IT WAS with great interest that I read your correspondence with David Cameron, splashed across national headlines last week, which painted a clear picture of a prime minister with only a tenuous grasp on the realities of the demands he has made on local authorities such as Oxfordshire, where he also happens to be an MP.

I hope you’ll agree with me that there’s a point where cuts can no longer be the solution to balancing the books. Personally I think we’re already well beyond that line in the sand.

So I’m confused by your own position on government policy, given that you continue to publicly affirm that you share Mr Cameron’s blind faith in the blunt instrument of austerity as the answer to all our problems.

You’ve also made much of the statistic that two per cent of the county’s population consumes 50 per cent of the finances. I’m sure the old, the sick and infirm are a great drain on our public services, but in a modern society surely those people should expect to be looked after by those of us who are better able to do so?

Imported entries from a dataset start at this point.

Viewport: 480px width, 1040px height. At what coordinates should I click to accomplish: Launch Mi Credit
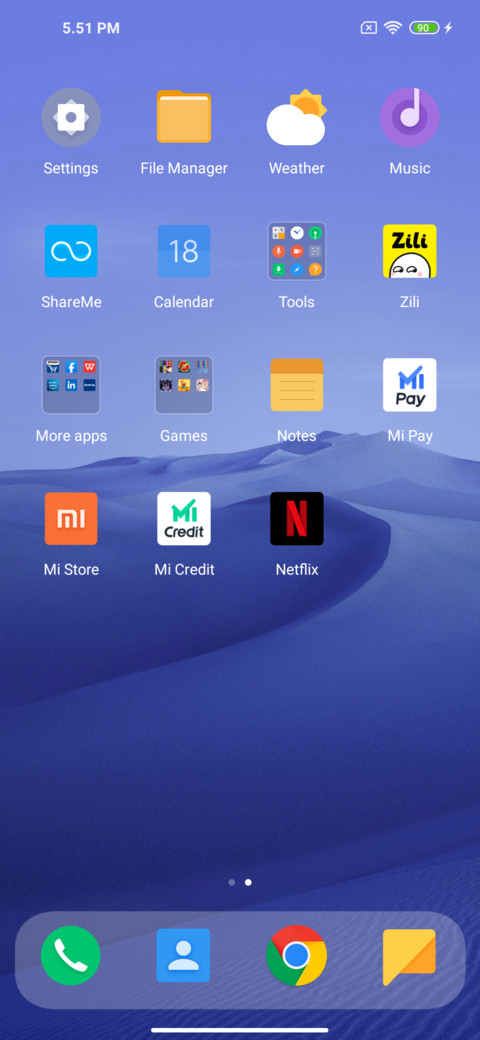184,519
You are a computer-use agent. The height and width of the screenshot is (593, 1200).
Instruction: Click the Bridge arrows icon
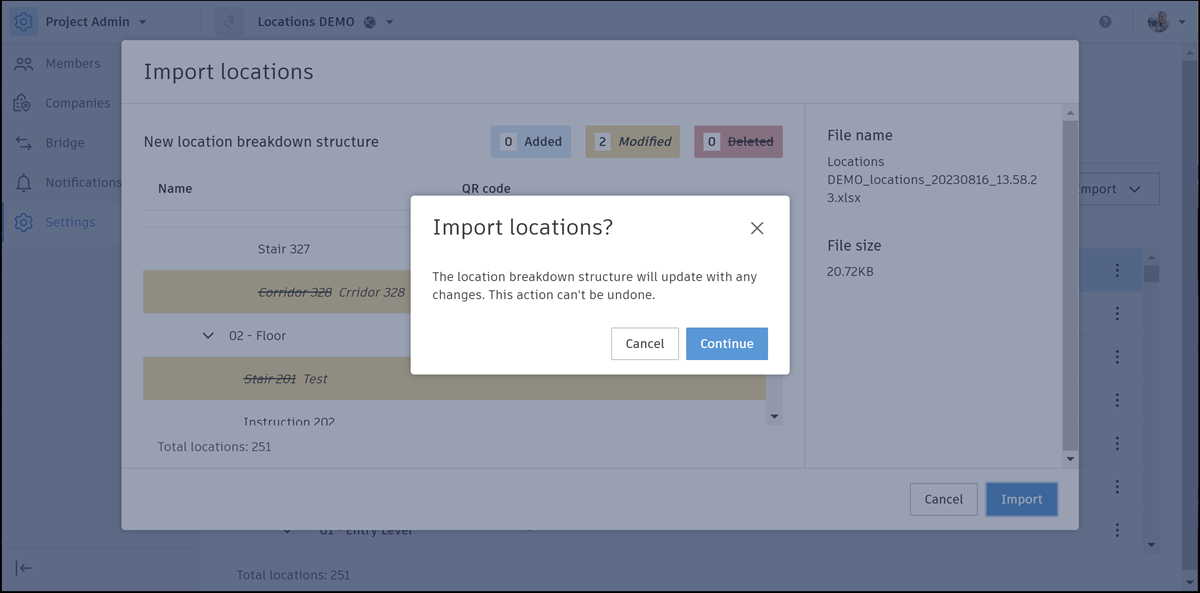(24, 143)
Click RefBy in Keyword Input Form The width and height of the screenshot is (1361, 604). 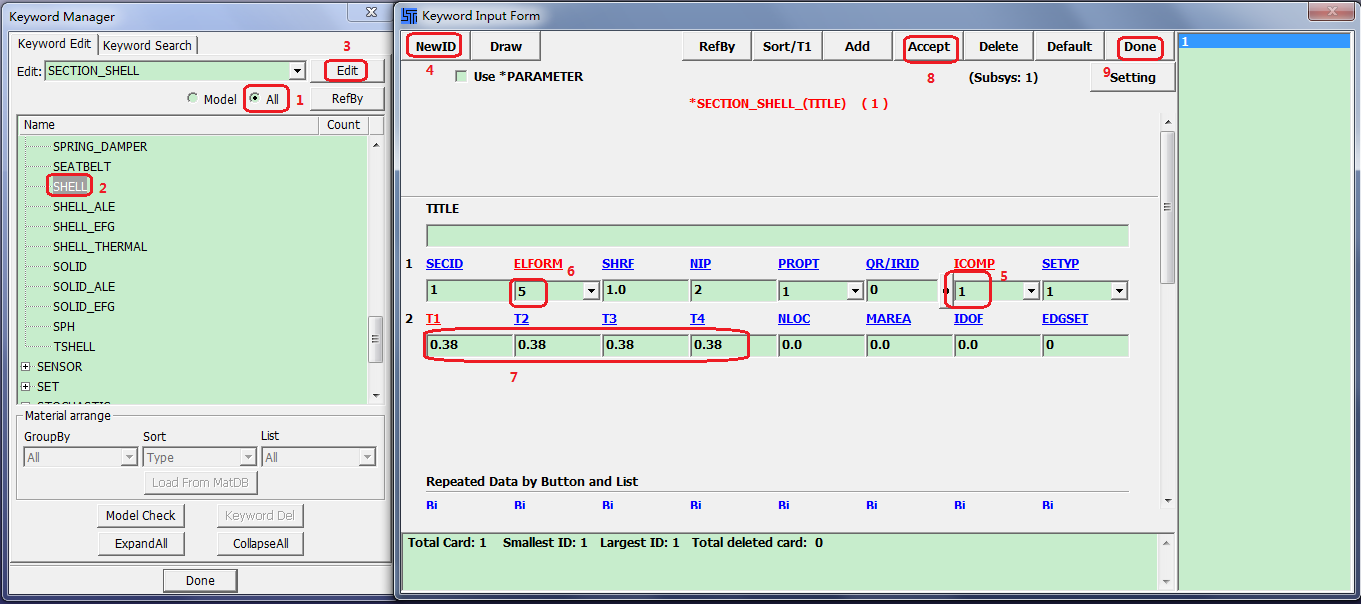[717, 47]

Should Oxfordshire pensioners be made fearful of putting their heating on this winter but be comforted as they shiver in the dark that they are “doing their bit”?

I really feel that you have to come down on one side of the fence or the other here. You can’t continue to support the cuts in public while apparently opposing them in private. As leader of the county council, the people of Oxfordshire deserve an unequivocal statement of your aims and allegiances.

You will no doubt be aware that Mr Cameron’s intervention in Oxford has now prompted requests from over 100 other councils to have a similar direct consultation with him over budget pressures.

He also faces accusations of ministerial impropriety over his intervention with you.

So perhaps now would be a good time for hard-pressed council leaders such as yourself to make a firmer stand. You could set an example and refuse to pass what you have already told the PM is an impossible budget to balance in any morally defensible way. I know such actions come with potential repercussions, but if other council leaders followed your lead, how many mutinies could Westminster really handle? This could be your place in history calling!

Alternatively you could join the drive for the abolition or raising of the now outdated two per cent referendum threshold on council tax increases.

I think the people of Oxfordshire would welcome your further engagement with the PM on their behalf and with local activists on these matters.